1 Department of Biochemistry & Molecular Biology and VILLUM Center for Bioanalytical Sciences, University of Southern Denmark, Odense, Denmark

2 Institute for Pathology, Odense University Hospital, Odense, Denmark

3 Present address: Global Research Technologies, Novo Nordisk A/S, Novo Nordisk Park, Bagsværd, Denmark

Correspondence to:

Ole N. Jensen,email: [email protected]

Keywords: renal cell cancer; MALDI mass spectrometry imaging (MALDI MSI); microproteomics; statistical classification; liquid chromatography mass spectrometry (LC-MS)

Received: May 09, 2020     Accepted: October 10, 2020     Published: November 03, 2020

Copyright: © 2020 Möginger et al. This is an open access article distributed under the terms of the Creative Commons Attribution License (CC BY 3.0), which permits unrestricted use, distribution, and reproduction in any medium, provided the original author and source are credited.


Pathology differentiation of renal cancer types is challenging due to tissue similarities or overlapping histological features of various tumor (sub) types. As assessment is often manually conducted outcomes can be prone to human error and therefore require high-level expertise and experience. Mass spectrometry can provide detailed histo-molecular information on tissue and is becoming increasingly popular in clinical settings. Spatially resolving technologies such as mass spectrometry imaging and quantitative microproteomics profiling in combination with machine learning approaches provide promising tools for automated tumor classification of clinical tissue sections.

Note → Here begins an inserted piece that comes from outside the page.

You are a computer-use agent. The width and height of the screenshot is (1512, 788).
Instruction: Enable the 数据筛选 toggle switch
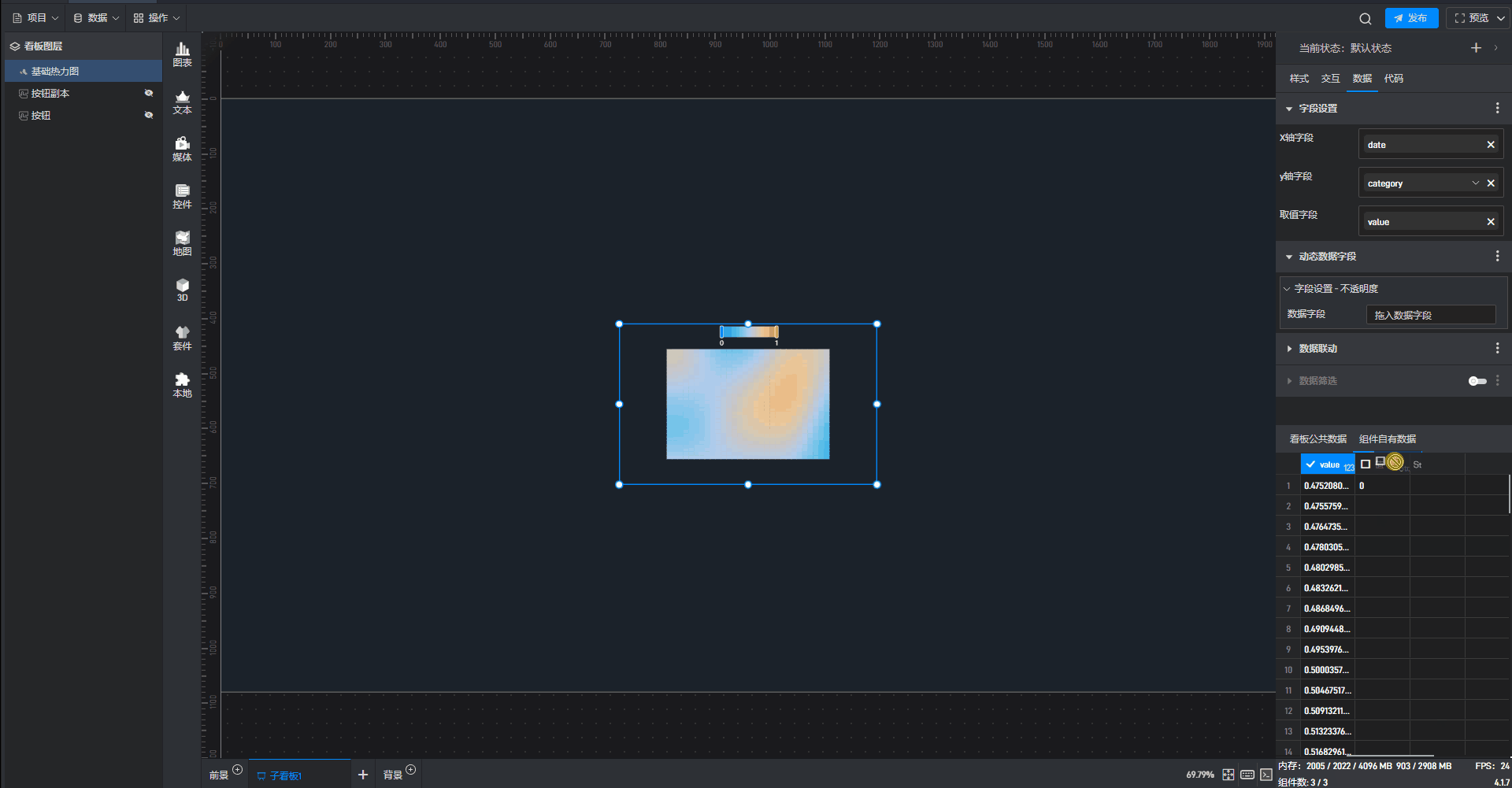[x=1477, y=381]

In this proof of concept study we used MALDI-MS imaging (MSI) and rapid LC-MS/MS-based microproteomics technologies (15 min/sample) to analyze formalin-fixed paraffin embedded (FFPE) tissue sections and classify renal oncocytoma (RO, n = 11), clear cell renal cell carcinoma (ccRCC, n = 12) and chromophobe renal cell carcinoma (ChRCC, n = 5). Both methods were able to distinguish ccRCC, RO and ChRCC in cross-validation experiments. MSI correctly classified 87% of the patients whereas the rapid LC-MS/MS-based microproteomics approach correctly classified 100% of the patients.

This strategy involving MSI and rapid proteome profiling by LC-MS/MS reveals molecular features of tumor sections and enables cancer subtype classification. Mass spectrometry provides a promising complementary approach to current pathological technologies for precise digitized diagnosis of diseases.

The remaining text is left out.